Differentiation into osteocyte lineage

The extent of osteogenic differentiation of MSCs cultured on different topographical and polymeric substrates was investigated under inductive differentiation conditions. Alizarin Red S was initially used to stain calcium deposits generated by the mineralization process taking place during osteogenesis. This assay served to determine the optimal incubation time (14–21 days of osteogenic induction) for detecting the differentiation of MSCs into the osteocyte lineage. Based on the results, the differentiation of MSCs on the different topographies was studied after 21 days of culture under osteogenic inductive conditions by evaluating the expression of specific osteoblastic biomarkers (OCN, OPN). The entire set of representative images obtained in the Alizarin Red S and specific osteogenic biomarker experiments with their corresponding analyses can be seen in Figures S7, and in Figures S8 and S9 respectively in the Supplementary Information.

The Alizarin Red S test results, depicted in Fig. 8(a), evidence the effect of stiffness in cell differentiation, which takes place earlier on the stiffest PMMA substrate compared to the other softer materials. In the PMMA substrates, calcium deposits-stained red are already noticeable at 14 days as contrasted with soft substrates, which are even more marked after 21 days under inductive conditions. These findings are consistent with previous works, in which stiffness was seen as a key parameter to promote osteogenic differentiation^56,78,79. Regarding the influence of the topography, it was seen that micropatterns with either low or high aspect ratio do not have a great impact on the MSCs differentiation, as it can be seen in Figure S7(a) in Supplementary Information.

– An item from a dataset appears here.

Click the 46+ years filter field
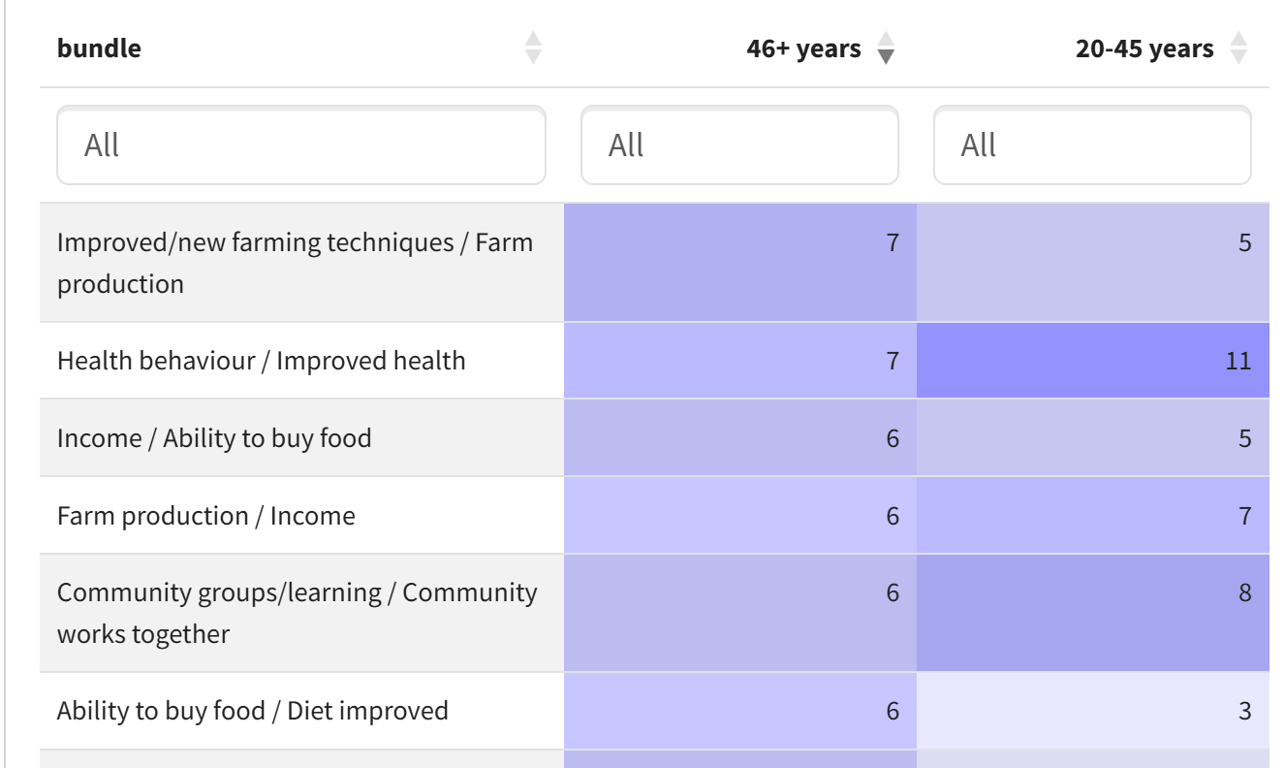Image resolution: width=1285 pixels, height=768 pixels. point(739,146)
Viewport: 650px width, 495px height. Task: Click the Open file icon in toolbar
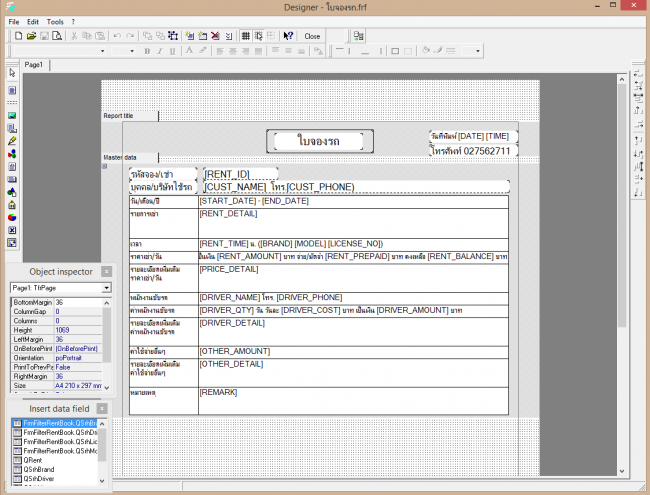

Figure 8(b) compares Alizarin test results for microtextured hPDMS topographies with and without ME nanocones. Enhanced differentiation was observed when the ME nanotextures were patterned, particularly after the 14-day differentiation period.

Fig. 8

Percentage of area covered by differentiated MSCs ‒observed by positive Alizarin Red S staining‒ after 14 and 21 days of inductive osteogenic culture. Results were obtained for the comparison of (a) LAR microtopographies on the different substrate tested, i.e., sPDMS, hPDMS, PMMA, and (b) the presence of ME nanotopography, exemplified in both cases with LAR HPA-including microtopography (right). Scale bars: 100 μm. (c) OCN and OPN proteins expression in MSCs cultured onto the different substrates for 21 days under inductive osteogenic induction were quantified from immunofluorescence images and expressed as mean ± SE of arbitrary fluorescence units per cell. The results were analyzed to evaluate the influence of polymeric substrate stiffness—specifically hPDMS and PMMA—and the presence of ME nanotopography on cellular osteogenic differentiation, also in hierarchical combination with micron-sized topography (in this case LAR HPA). Representative fluorescence images are shown for OCN (first row) and OPN (second row). One-way ANOVA followed by Holm-Šidak post-hoc test. Significant differences were established by asterisks (* p < 0.05, ** p < 0.01, *** p < 0.001, **** p < 0.0001) and non-significant (ns) for the corresponding comparisons. Scale bar: 50 μm.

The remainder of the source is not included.